● EXCERPTED PASSAGE:
━━━

I have never denied that there can be an incongruence or non-correspondence between one's sexual self-identification and one's sex, i.e. between believing/being convinced/being certain that one is female/male and being female/male. And there can also be a cognitive dissonance between desiring to be female/male and knowing that one is male/female.
JackDaydream wrote: ↑April 3rd, 2024, 2:40 pmThe difference involves language primarily because that is what is different from animals because both humans and animals have sensory perception. Language is bound up with human intersubjective understanding and involves self-consciousness. This means that the actual question of whether gender is innate is a little step beyond whether gender identity is innate.John's sexual self-representation as male—his (true) conviction that he was male—didn't correspond to what others wanted him to be(come).
However, it would be absurd to say that there is not a correspondence as based on the Joan/John case, which pointed to the inner aspects of innate gender involvement in the development of gender identity. When John was forced into becoming Joan by sexologists it was as if identity could be socialised. In John's situation, he struggled with the biological aspects despite being given female hormones and surgery to correct the circumcision error. In his autobiographical account he described how he was hairy and tormented for his bodily appearance. This involved biological aspects of identity and his own 'inner' sense of gender identity, and his knowledge of his own history and the decisions of sexologists.
John was not intersex or trans, so it is a rather unique and unfortunate one, but it has shown the complexity of innate gender and gender identity. It involves core aspects of biology but, also, the role of self-consciousness in the process. It is applicable to the understanding of identity and gender dysphoria.
Why use a nebulous term such as "identity" in this context when other and much clearer ones are available: self-representation—some sorts of which are self-identification, self-belief (self-conviction), and self-knowledge (self-cognition)?
JackDaydream wrote: ↑April 3rd, 2024, 2:40 pmIt is not based on what you see as 'delusion' and it may have a basis in the brain itself. This is the underlying 'mysterious'.element and it is difficult to pinpoint clearly because It involves the nature of identity rather than simply the male/female dichotomy. What you try to see as 'delusion' is different from psychosis. If transsexualism was identical with psychotic disorder, presumably it would be treatable in a similar way to psychosis, which it is not. In the assessment of gender dysphoria, there is an overall assessment for psychosis. Gender dysphoria is not consistent with a background of psychosis and delusional thinking because it involves the complexity of the formation of the nature of personal identity, which involves biology and self-consciousness.As far as I know, gender dysphoria can be a symptom of psychosis; but it isn't in itself a type of psychosis.
A delusion is "anything that deceives the mind with a false impression; a deception; a fixed false opinion or belief with regard to objective things, esp. as a form of mental derangement." (OED) Note that "especially" is not synonymous with "essentially", so there is a distinction between psychotic delusions and non-psychotic ones! I am not saying that all males/men believing to be females/women, or vice versa, are psychotically deluded.

━━━

● DATA TO EXAMINE:

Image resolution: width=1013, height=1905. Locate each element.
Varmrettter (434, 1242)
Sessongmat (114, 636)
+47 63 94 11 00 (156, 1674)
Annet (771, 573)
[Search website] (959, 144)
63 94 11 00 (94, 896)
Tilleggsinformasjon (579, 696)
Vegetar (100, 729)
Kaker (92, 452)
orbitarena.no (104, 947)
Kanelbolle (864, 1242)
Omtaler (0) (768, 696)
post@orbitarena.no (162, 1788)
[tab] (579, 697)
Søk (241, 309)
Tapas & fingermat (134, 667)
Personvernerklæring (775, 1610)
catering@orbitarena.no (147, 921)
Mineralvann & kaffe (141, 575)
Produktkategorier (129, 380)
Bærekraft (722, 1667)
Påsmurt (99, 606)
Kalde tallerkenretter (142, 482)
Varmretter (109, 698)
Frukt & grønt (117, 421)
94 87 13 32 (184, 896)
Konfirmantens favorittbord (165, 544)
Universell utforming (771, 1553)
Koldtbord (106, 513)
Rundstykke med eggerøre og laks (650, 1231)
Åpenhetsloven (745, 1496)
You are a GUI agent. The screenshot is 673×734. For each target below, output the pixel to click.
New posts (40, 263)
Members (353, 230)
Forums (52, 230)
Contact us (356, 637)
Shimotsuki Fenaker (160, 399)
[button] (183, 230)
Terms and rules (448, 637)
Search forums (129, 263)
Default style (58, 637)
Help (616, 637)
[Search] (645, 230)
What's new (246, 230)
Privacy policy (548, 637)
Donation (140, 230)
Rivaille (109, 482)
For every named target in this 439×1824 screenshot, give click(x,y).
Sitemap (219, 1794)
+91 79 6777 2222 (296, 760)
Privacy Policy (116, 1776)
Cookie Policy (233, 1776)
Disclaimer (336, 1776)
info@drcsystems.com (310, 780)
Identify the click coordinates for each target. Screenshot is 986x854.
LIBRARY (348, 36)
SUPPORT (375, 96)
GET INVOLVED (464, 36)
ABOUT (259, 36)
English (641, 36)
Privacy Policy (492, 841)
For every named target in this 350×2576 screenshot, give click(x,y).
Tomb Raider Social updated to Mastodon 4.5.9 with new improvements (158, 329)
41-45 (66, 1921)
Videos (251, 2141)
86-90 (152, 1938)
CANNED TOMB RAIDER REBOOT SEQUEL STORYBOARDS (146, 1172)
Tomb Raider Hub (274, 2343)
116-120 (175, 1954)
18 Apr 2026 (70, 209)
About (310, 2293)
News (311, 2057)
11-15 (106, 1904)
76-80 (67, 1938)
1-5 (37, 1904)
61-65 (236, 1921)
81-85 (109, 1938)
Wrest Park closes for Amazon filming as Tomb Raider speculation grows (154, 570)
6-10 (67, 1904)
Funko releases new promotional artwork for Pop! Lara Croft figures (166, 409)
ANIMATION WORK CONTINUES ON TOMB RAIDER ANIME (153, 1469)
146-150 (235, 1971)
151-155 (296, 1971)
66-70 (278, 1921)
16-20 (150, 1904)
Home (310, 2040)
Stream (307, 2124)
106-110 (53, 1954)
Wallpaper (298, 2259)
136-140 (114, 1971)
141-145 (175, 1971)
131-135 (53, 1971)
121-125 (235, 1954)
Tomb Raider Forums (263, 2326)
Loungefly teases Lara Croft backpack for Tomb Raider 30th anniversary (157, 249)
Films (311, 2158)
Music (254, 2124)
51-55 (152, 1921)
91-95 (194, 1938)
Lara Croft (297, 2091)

━━━

● WHAT TO DO:
1/ Rewrite the gender identity excerpt between "John was not" and "and gender dysphoria.", inclusive, replacing "unfortunate" with "tragic".
2/ Answer these questions from the gender identity excerpt:
(a) Which dictionary is cited for the definition of "delusion"?
(b) Besides surgery, what was John given?
(c) In the assessment of gender dysphoria, what condition is there an overall assessment for?
The data has no connection to the gender identity excerpt.

● YOUR WRITTEN ANSWERS:
1/
John was not intersex or trans, so it is a rather unique and tragic one, but it has shown the complexity of innate gender and gender identity. It involves core aspects of biology but, also, the role of self-consciousness in the process. It is applicable to the understanding of identity and gender dysphoria.

2/
(a) The OED.
(b) Female hormones.
(c) Psychosis.